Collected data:
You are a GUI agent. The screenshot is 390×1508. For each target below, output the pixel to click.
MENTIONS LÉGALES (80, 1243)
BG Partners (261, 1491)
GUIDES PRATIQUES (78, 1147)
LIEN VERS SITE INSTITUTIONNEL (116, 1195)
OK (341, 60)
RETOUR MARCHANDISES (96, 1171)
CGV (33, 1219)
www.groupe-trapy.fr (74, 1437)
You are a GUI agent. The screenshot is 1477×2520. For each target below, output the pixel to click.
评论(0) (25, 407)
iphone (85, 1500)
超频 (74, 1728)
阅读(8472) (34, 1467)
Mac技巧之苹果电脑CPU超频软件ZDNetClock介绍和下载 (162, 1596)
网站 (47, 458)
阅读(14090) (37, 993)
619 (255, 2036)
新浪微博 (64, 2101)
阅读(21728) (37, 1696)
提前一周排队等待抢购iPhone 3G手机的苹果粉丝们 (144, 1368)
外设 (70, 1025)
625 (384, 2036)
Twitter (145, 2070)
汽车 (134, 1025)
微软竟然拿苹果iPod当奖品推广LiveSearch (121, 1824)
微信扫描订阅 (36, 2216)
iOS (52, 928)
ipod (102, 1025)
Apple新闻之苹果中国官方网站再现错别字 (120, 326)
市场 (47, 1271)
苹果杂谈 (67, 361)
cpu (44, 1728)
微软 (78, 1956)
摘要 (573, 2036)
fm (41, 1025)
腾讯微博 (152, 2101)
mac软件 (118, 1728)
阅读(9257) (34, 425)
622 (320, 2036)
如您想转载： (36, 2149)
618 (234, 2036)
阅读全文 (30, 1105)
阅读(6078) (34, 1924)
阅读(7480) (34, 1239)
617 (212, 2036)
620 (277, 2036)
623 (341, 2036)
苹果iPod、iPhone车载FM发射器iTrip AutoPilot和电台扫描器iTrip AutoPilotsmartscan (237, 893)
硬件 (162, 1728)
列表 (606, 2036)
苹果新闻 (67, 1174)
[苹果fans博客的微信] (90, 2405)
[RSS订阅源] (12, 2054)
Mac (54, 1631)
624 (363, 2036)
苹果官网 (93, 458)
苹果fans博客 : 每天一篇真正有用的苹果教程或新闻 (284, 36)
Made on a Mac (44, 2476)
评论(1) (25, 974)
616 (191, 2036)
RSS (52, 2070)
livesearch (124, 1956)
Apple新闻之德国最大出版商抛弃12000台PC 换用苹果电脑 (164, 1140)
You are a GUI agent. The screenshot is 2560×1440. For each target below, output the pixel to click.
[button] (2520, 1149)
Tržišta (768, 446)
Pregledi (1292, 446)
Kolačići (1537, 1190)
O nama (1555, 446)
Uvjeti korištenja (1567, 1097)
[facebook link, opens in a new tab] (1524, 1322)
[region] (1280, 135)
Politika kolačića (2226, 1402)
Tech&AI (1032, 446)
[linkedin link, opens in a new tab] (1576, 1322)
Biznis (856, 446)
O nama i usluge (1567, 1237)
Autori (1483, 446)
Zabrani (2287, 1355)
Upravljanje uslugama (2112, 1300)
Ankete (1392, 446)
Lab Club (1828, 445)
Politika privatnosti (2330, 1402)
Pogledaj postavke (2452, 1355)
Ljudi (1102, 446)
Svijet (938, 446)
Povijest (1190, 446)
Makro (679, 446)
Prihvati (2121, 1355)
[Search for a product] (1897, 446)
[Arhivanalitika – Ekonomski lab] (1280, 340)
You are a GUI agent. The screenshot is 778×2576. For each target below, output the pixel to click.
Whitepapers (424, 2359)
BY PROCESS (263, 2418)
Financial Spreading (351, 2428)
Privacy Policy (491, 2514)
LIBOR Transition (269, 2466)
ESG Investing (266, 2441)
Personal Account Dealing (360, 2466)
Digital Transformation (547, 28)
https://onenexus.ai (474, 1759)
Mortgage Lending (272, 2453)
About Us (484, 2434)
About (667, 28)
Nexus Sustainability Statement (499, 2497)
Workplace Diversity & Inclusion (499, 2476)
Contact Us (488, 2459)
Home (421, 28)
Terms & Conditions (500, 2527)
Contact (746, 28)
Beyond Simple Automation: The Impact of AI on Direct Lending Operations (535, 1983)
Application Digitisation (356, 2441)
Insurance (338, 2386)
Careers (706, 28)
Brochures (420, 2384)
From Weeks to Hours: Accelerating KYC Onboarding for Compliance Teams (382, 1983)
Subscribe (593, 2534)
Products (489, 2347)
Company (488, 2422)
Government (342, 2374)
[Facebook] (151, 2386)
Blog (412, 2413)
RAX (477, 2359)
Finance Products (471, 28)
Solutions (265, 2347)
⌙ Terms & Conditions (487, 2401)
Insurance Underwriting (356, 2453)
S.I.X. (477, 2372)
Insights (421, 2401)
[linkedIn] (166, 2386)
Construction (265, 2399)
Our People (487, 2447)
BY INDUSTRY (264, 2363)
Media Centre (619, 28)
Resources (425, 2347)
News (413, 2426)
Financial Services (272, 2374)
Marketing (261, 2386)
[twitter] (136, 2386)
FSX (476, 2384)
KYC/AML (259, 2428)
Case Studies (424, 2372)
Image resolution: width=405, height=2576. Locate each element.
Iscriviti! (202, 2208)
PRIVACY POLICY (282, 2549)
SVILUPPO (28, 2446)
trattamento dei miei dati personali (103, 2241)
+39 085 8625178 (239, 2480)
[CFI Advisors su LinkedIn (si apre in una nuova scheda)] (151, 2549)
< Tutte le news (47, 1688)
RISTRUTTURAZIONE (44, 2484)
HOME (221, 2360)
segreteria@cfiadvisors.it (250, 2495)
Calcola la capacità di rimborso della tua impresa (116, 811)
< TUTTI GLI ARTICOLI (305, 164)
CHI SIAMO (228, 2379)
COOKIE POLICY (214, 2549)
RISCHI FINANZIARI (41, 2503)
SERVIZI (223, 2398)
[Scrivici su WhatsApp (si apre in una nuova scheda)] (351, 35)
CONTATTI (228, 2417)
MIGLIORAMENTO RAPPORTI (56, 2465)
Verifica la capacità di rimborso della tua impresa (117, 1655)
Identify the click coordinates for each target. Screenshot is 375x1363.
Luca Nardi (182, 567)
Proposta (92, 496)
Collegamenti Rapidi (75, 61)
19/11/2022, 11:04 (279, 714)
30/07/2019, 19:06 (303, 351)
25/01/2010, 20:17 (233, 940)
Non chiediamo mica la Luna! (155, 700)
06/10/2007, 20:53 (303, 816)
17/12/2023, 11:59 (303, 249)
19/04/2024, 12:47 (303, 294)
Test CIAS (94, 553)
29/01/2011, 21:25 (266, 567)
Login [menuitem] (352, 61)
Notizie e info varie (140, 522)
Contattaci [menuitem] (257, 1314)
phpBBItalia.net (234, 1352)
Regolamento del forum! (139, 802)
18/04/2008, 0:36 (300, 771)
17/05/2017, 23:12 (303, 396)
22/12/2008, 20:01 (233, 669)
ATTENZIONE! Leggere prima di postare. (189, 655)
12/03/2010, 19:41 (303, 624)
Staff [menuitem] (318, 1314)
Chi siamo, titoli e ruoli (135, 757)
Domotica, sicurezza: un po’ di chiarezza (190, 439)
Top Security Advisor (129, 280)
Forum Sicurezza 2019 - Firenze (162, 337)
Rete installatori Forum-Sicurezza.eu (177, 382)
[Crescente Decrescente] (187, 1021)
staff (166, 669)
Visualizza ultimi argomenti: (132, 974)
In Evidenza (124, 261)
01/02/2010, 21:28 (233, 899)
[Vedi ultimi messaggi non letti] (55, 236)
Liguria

• _What the task asks_
The answer must restate all of the entries exactly.

• _Solved exercise_
You are a GUI agent. The screenshot is 390×1508. For each target below, output the pixel to click.
MENTIONS LÉGALES (80, 1243)
BG Partners (261, 1491)
GUIDES PRATIQUES (78, 1147)
LIEN VERS SITE INSTITUTIONNEL (116, 1195)
OK (341, 60)
RETOUR MARCHANDISES (96, 1171)
CGV (33, 1219)
www.groupe-trapy.fr (74, 1437)
You are a GUI agent. The screenshot is 1477×2520. For each target below, output the pixel to click.
评论(0) (25, 407)
iphone (85, 1500)
超频 (74, 1728)
阅读(8472) (34, 1467)
Mac技巧之苹果电脑CPU超频软件ZDNetClock介绍和下载 (162, 1596)
网站 (47, 458)
阅读(14090) (37, 993)
619 (255, 2036)
新浪微博 (64, 2101)
阅读(21728) (37, 1696)
提前一周排队等待抢购iPhone 3G手机的苹果粉丝们 (144, 1368)
外设 (70, 1025)
625 (384, 2036)
Twitter (145, 2070)
汽车 (134, 1025)
微软竟然拿苹果iPod当奖品推广LiveSearch (121, 1824)
微信扫描订阅 (36, 2216)
iOS (52, 928)
ipod (102, 1025)
Apple新闻之苹果中国官方网站再现错别字 (120, 326)
市场 (47, 1271)
苹果杂谈 (67, 361)
cpu (44, 1728)
微软 (78, 1956)
摘要 (573, 2036)
fm (41, 1025)
腾讯微博 (152, 2101)
mac软件 (118, 1728)
阅读(9257) (34, 425)
622 (320, 2036)
如您想转载： (36, 2149)
618 (234, 2036)
阅读全文 (30, 1105)
阅读(6078) (34, 1924)
阅读(7480) (34, 1239)
617 (212, 2036)
620 (277, 2036)
623 (341, 2036)
苹果iPod、iPhone车载FM发射器iTrip AutoPilot和电台扫描器iTrip AutoPilotsmartscan (237, 893)
硬件 (162, 1728)
列表 (606, 2036)
苹果新闻 (67, 1174)
[苹果fans博客的微信] (90, 2405)
[RSS订阅源] (12, 2054)
Mac (54, 1631)
624 (363, 2036)
苹果官网 (93, 458)
苹果fans博客 : 每天一篇真正有用的苹果教程或新闻 (284, 36)
Made on a Mac (44, 2476)
评论(1) (25, 974)
616 (191, 2036)
RSS (52, 2070)
livesearch (124, 1956)
Apple新闻之德国最大出版商抛弃12000台PC 换用苹果电脑 (164, 1140)
You are a GUI agent. The screenshot is 2560×1440. For each target below, output the pixel to click.
[button] (2520, 1149)
Tržišta (768, 446)
Pregledi (1292, 446)
Kolačići (1537, 1190)
O nama (1555, 446)
Uvjeti korištenja (1567, 1097)
[facebook link, opens in a new tab] (1524, 1322)
[region] (1280, 135)
Politika kolačića (2226, 1402)
Tech&AI (1032, 446)
[linkedin link, opens in a new tab] (1576, 1322)
Biznis (856, 446)
O nama i usluge (1567, 1237)
Autori (1483, 446)
Zabrani (2287, 1355)
Upravljanje uslugama (2112, 1300)
Ankete (1392, 446)
Lab Club (1828, 445)
Politika privatnosti (2330, 1402)
Pogledaj postavke (2452, 1355)
Ljudi (1102, 446)
Svijet (938, 446)
Povijest (1190, 446)
Makro (679, 446)
Prihvati (2121, 1355)
[Search for a product] (1897, 446)
[Arhivanalitika – Ekonomski lab] (1280, 340)
You are a GUI agent. The screenshot is 778×2576. For each target below, output the pixel to click.
Whitepapers (424, 2359)
BY PROCESS (263, 2418)
Financial Spreading (351, 2428)
Privacy Policy (491, 2514)
LIBOR Transition (269, 2466)
ESG Investing (266, 2441)
Personal Account Dealing (360, 2466)
Digital Transformation (547, 28)
https://onenexus.ai (474, 1759)
Mortgage Lending (272, 2453)
About Us (484, 2434)
About (667, 28)
Nexus Sustainability Statement (499, 2497)
Workplace Diversity & Inclusion (499, 2476)
Contact Us (488, 2459)
Home (421, 28)
Terms & Conditions (500, 2527)
Contact (746, 28)
Beyond Simple Automation: The Impact of AI on Direct Lending Operations (535, 1983)
Application Digitisation (356, 2441)
Insurance (338, 2386)
Careers (706, 28)
Brochures (420, 2384)
From Weeks to Hours: Accelerating KYC Onboarding for Compliance Teams (382, 1983)
Subscribe (593, 2534)
Products (489, 2347)
Company (488, 2422)
Government (342, 2374)
[Facebook] (151, 2386)
Blog (412, 2413)
RAX (477, 2359)
Finance Products (471, 28)
Solutions (265, 2347)
⌙ Terms & Conditions (487, 2401)
Insurance Underwriting (356, 2453)
S.I.X. (477, 2372)
Insights (421, 2401)
[linkedIn] (166, 2386)
Construction (265, 2399)
Our People (487, 2447)
BY INDUSTRY (264, 2363)
Media Centre (619, 28)
Resources (425, 2347)
News (413, 2426)
Financial Services (272, 2374)
Marketing (261, 2386)
[twitter] (136, 2386)
FSX (476, 2384)
KYC/AML (259, 2428)
Case Studies (424, 2372)
Image resolution: width=405, height=2576. Locate each element.
Iscriviti! (202, 2208)
PRIVACY POLICY (282, 2549)
SVILUPPO (28, 2446)
trattamento dei miei dati personali (103, 2241)
+39 085 8625178 (239, 2480)
[CFI Advisors su LinkedIn (si apre in una nuova scheda)] (151, 2549)
< Tutte le news (47, 1688)
RISTRUTTURAZIONE (44, 2484)
HOME (221, 2360)
segreteria@cfiadvisors.it (250, 2495)
Calcola la capacità di rimborso della tua impresa (116, 811)
< TUTTI GLI ARTICOLI (305, 164)
CHI SIAMO (228, 2379)
COOKIE POLICY (214, 2549)
RISCHI FINANZIARI (41, 2503)
SERVIZI (223, 2398)
[Scrivici su WhatsApp (si apre in una nuova scheda)] (351, 35)
CONTATTI (228, 2417)
MIGLIORAMENTO RAPPORTI (56, 2465)
Verifica la capacità di rimborso della tua impresa (117, 1655)
Identify the click coordinates for each target. Screenshot is 375x1363.
Luca Nardi (182, 567)
Proposta (92, 496)
Collegamenti Rapidi (75, 61)
19/11/2022, 11:04 (279, 714)
30/07/2019, 19:06 (303, 351)
25/01/2010, 20:17 (233, 940)
Non chiediamo mica la Luna! (155, 700)
06/10/2007, 20:53 (303, 816)
17/12/2023, 11:59 (303, 249)
19/04/2024, 12:47 (303, 294)
Test CIAS (94, 553)
29/01/2011, 21:25 (266, 567)
Login [menuitem] (352, 61)
Notizie e info varie (140, 522)
Contattaci [menuitem] (257, 1314)
phpBBItalia.net (234, 1352)
Regolamento del forum! (139, 802)
18/04/2008, 0:36 (300, 771)
17/05/2017, 23:12 (303, 396)
22/12/2008, 20:01 (233, 669)
ATTENZIONE! Leggere prima di postare. (189, 655)
12/03/2010, 19:41 (303, 624)
Staff [menuitem] (318, 1314)
Chi siamo, titoli e ruoli (135, 757)
Domotica, sicurezza: un po’ di chiarezza (190, 439)
Top Security Advisor (129, 280)
Forum Sicurezza 2019 - Firenze (162, 337)
Rete installatori Forum-Sicurezza.eu (177, 382)
[Crescente Decrescente] (187, 1021)
staff (166, 669)
Visualizza ultimi argomenti: (132, 974)
In Evidenza (124, 261)
01/02/2010, 21:28 (233, 899)
[Vedi ultimi messaggi non letti] (55, 236)
Liguria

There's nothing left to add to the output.